609, 614, 85 S. Ct. 1229, 1232-33 (1965) (concluding a prosecutor’s comment that only
the non-testifying defendant would know how the victim died was an improper comment
on the defendant’s right to remain silent).
¶46 Here, the District Court’s comments had no effect other than to invite the jury’s
attention to the fact that Ament had not taken the stand. The District Court could have
simply sustained the State’s “facts not in evidence.” Instead, the District Court emphasized
that Ament “elected not to testify” and continued that Ament “may not present to you
during his argument such statements by way of avoiding being sworn in as a regular witness
23 and testifying under oath and being subject to cross-examination.” The District Court went
beyond simply sustaining the objection and instructed the jury that Ament was trying to
make statements of his personal belief, “as opposed to having said it under oath during the
trial, which he had an opportunity to do so.” The District Court’s repeated and unnecessary
comments on Ament’s exercise of his constitutional right not to testify violated Ament’s
right against self-incrimination.
¶47 In considering how to review the error, it is important to note that Ament,
representing himself, was not permitted to address the objections made by the State.
Indeed, it appeared he maintained that the facts were in evidence as the video referring to
fishing on the North Fork had been admitted.

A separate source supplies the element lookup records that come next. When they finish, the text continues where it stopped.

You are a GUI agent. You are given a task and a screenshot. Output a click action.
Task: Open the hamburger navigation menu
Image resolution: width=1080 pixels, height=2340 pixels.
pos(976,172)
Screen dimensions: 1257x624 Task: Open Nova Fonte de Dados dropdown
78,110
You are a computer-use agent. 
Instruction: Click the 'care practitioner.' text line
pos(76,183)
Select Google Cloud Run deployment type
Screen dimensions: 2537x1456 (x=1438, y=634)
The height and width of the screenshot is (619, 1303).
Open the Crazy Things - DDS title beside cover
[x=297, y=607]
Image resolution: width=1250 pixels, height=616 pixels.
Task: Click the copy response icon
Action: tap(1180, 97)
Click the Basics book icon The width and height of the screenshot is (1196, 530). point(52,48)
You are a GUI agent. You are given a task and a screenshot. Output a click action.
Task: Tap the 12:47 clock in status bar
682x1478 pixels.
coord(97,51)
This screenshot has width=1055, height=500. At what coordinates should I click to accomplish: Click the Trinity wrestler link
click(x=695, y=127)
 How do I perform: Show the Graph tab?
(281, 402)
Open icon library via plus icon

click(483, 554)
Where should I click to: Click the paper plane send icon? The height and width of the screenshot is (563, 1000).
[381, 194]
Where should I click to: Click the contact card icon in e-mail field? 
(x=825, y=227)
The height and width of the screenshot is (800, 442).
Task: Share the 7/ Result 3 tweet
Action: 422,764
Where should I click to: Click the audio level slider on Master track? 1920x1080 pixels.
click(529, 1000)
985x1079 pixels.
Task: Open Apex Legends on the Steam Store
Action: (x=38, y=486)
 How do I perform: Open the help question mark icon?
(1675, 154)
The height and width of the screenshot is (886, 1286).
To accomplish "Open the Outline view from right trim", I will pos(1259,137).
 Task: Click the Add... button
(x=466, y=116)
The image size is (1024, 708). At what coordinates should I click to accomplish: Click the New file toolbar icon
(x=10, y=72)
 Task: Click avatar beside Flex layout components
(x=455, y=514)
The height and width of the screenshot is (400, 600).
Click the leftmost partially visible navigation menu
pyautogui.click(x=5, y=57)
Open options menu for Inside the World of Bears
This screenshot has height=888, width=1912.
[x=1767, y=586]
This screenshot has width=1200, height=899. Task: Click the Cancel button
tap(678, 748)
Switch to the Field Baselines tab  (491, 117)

Regardless, it is clear the Court foreclosed
any argument or ability of Ament to address the State’s objections; indeed, the District
Court admonished Ament, “Mr. Ament, I’ll tell you one thing, you don’t have the authority
to interrupt me in this courtroom if that’s not evident to you at this point it should be
abundantly clear now.” In my opinion, the District Court’s admonishment is relevant when
considering the merits of exercising plain error review.
¶48 “This Court may discretionarily review claimed errors that implicate a criminal
defendant’s fundamental constitutional rights, even if no contemporaneous objection was
made, ‘where failure to review the claimed error may result in a manifest miscarriage of
justice, may leave unsettled the question of the fundamental fairness of the trial or
proceedings, or may compromise the integrity of the judicial process.’” State v. Wagner,
2009 MT 256, ¶ 12, 352 Mont. 1, 215 P.3d 20 (quoting State v. Godfrey, 2004 MT 197,
24 ¶ 22, 322 Mont. 254, 95 P.3d 166). The Court’s comments clearly implicated Ament’s
fundamental constitutional right against self-incrimination. Further, given the context of
Ament’s entire and abbreviated closing argument, the District Court’s stern
admonishments, and the District Court’s sua sponte comments that unnecessarily and
blatantly drew attention to Ament’s exercise of his right to remain silent, I would conclude
the integrity of the proceedings was so compromised that reversal for a new trial is
warranted. The language used by the District Court was manifestly intended or was of
such character that the jury would naturally and necessarily take it as a comment on
Ament’s failure to testify. Dawson, 233 Mont. at 356, 761 P.2d at 359. Here, the comments
that violated Ament’s constitutional rights came from the District Court itself—the
stakeholder in the proceeding that a jury looks to for impartiality and fairness.
¶49 I respectfully dissent from the Court’s decision to the contrary.
/S/ LAURIE McKINNON
Justices Ingrid Gustafson and Katherine M. Bidegaray join in the dissenting Opinion of Justice Laurie McKinnon.